Statistical approximation method

The saddlepoint approximation method, initially proposed by Daniels (1954) is a specific example of the mathematical saddlepoint technique applied to statistics, in particular to the distribution of the sum of $N$ independent random variables. It provides a highly accurate approximation formula for any PDF or probability mass function of a distribution, based on the moment generating function. There is also a formula for the CDF of the distribution, proposed by Lugannani and Rice (1980).

== Definition ==

If the moment generating function of a random variable $X = \sum_{i=1}^{N} X_i$ is written as $M(t)=E\left[e^{tX}\right] = E\left[e^{t\sum_{i=1}^{N}X_i}\right]$ and the cumulant generating function as $K(t) = \log(M(t)) = \sum_{i=1}^{N}\log E\left[e^{tX_i}\right]$ then the saddlepoint approximation to the PDF of the distribution $X$ is defined as:
$\hat{f}_X (x) = \frac{1}{\sqrt{2 \pi K(\hat{s})}} \exp(K(\hat{s}) - \hat{s}x) \,\left(1+\mathcal{R}\right)$
where $\mathcal{R}$ contains higher order terms to refine the approximation and the saddlepoint approximation to the CDF is defined as:

$$\hat{F}_X (x) = \begin{cases} \Phi(\hat{w}) + \phi(\hat{w})\left(\frac{1}{\hat{w}} - \frac{1}{\hat{u}}\right) & \text{for } x \neq \mu \\
                                         \frac{1}{2} + \frac{K(0)}{6 \sqrt{2\pi} K(0)^{3/2}} & \text{for } x = \mu
                    \end{cases}$$
where $\hat{s}$ is the solution to $K'(\hat{s}) = x$, $\hat{w} = \sgn{\hat{s}}\sqrt{2(\hat{s}x - K(\hat{s}))}$ ,$\hat{u} = \hat{s}\sqrt{K(\hat{s})}$, and $\Phi(t)$ and $\phi(t)$ are the cumulative distribution function and the probability density function of a normal distribution, respectively, and $\mu$ is the mean of the random variable $X$:

$\mu \triangleq E \left[X\right] = \int_{-\infty}^{+\infty} x f_X(x) \,\text{d}x = \sum_{i=1}^{N} E \left[X_i\right]= \sum_{i=1}^{N} \int_{-\infty}^{+\infty} x_i f_{X_i}(x_i) \,\text{d}x_i$.
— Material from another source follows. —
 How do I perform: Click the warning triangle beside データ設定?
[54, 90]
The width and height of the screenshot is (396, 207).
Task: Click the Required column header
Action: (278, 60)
When the distribution is that of a sample mean, Lugannani and Rice's saddlepoint expansion for the cumulative distribution function $F(x)$ may be differentiated to obtain Daniels' saddlepoint expansion for the probability density function $f(x)$ (Routledge and Tsao, 1997). This result establishes the derivative of a truncated Lugannani and Rice series as an alternative asymptotic approximation for the density function $f(x)$. Unlike the original saddlepoint approximation for $f(x)$, this alternative approximation in general does not need to be renormalized.